Arie Dadush, M.D. , M.S.

Primary Care Sports Medicine

Specializing in Sports Medicine Injuries, musculoskeletal injuries including platelet-rich plasma injections which are known as PRP.

Arie (Eric) Dadush, MD, MS is a board certified, fellowship trained primary care sports medicine physician.

A native Israeli, Dr. Dadush moved to the US after his military service to pursue higher education, earning his M.S. in Medicinal Organic Chemistry from the University of Tennessee. He then attended medical school at St. George’s University.

Dr. Dadush completed both his primary care residency and sports medicine fellowship at Meharry Medical College, where he trained at Meharry and Vanderbilt University.  He also served as team physician for Tennessee State University and Fisk University during fellowship.  He has enjoyed the opportunity to volunteer as a team lead physician in various marathons and to serve as a summer camp doctor.  Dr. Dadush has practiced as a sports medicine physician in both Seattle and Long Island.

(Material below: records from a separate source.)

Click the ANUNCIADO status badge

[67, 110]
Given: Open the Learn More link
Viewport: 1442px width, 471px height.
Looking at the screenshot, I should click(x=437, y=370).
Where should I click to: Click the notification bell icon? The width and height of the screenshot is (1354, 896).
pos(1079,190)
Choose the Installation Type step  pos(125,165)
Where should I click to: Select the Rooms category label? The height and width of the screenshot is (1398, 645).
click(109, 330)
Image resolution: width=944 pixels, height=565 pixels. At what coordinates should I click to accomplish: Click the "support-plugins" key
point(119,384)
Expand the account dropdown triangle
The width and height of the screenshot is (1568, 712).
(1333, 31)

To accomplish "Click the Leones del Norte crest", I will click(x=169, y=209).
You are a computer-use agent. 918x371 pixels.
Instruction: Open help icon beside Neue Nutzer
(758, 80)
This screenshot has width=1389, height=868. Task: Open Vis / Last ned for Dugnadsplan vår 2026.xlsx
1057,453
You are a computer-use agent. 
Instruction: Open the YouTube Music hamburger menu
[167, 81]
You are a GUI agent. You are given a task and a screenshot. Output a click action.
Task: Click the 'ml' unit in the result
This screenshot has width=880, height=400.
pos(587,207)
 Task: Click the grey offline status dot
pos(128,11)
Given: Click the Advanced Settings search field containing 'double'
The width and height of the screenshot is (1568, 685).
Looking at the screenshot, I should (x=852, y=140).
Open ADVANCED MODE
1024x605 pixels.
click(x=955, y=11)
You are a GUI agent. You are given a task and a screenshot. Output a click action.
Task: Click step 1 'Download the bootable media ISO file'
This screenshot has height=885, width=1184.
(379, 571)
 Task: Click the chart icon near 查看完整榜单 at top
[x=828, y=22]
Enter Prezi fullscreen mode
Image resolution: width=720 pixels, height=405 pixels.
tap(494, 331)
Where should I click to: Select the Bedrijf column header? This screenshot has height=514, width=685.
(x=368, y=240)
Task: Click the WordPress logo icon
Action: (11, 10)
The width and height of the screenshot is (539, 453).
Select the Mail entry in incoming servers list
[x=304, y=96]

Dr. Dadush specializes in the diagnosis, treatment and prevention of a variety of sports injuries and musculoskeletal injuries, ranging from acute to overuse injuries.  He works with patients of all ages ranging from weekend warriors to professional athletes. He has expertise in minimally invasive procedures such as ultrasound-guided steroids, trigger point injections, viscosupplements and PRP injections. Dr. Dadush has vast experience in the evaluation and treatment of concussions, from sideline management at time of injury to prompt and safe return-to-play protocols and utilizes various tools such as Impact and Trazer systems. In addition, he provides pre-participation sport and risk assessment, including cardiac risk assessment, for athletes of all ages, from the peewee league to the master athlete.

Dr. Dadush believes medicine exists not just to cure what ails us, but also to enhance quality of life and overall well being.

In his free time, Dr. Dadush enjoys spending time with his wife and two kids.  You will often find them hiking, looking at dinosaur fossils at the museum or exploring new playgrounds.